Judgment in Theorizing: Rules Have Limits.

While the men who add to known truth, whether in the realm of matter or of mind, must build on acquired knowledge, they do so with common sense, by exercise of the supreme faculty of judgment. To begin with, they perceive that every force acts within limits, acts concurrently with other forces which modify its effects. Speaking of gravity Professor William James says:—“A pendulum may be deflected by a single blow and swing back. Will it swing back the more often, the more we multiply the blows? No. For if they rain upon the pendulum too fast it will not swing at all, but remain deflected in a sensibly stationary state. Increasing the cause numerically need not increase numerically the effect. Blow through a tube; you get a certain musical note; and increasing the blowing increases for a certain time the loudness of the note. Will this be true indefinitely?

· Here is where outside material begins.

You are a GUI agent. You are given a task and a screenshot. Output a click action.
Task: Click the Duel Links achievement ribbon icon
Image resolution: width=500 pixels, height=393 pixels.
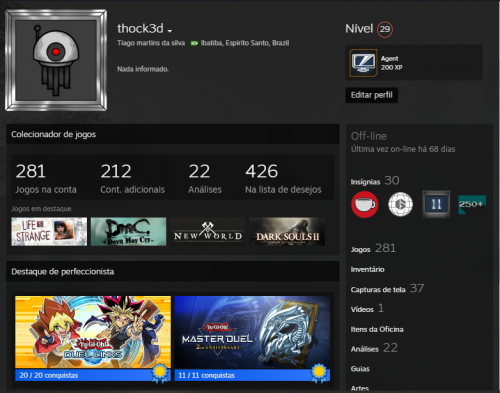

No; for when a certain force is reached, the note, instead of growing louder, suddenly disappears and is replaced by its higher octave. Turn on the gas slightly and light it; you get a tiny flame. Turn on more gas and the flame increases. Will this relation increase indefinitely? No, again; for at a certain moment up shoots the flame into a ragged streamer and begins to hiss.”

In a spirit as judicial Sir William Anderson has said:—“There is a tendency among the young and inexperienced to put blind faith in formulæ, forgetting that most of them are based upon premises which are not accurately reproduced in practice, and which in many cases are unable to take into account collateral disturbances, which only experience can foresee, and common sense guard against.”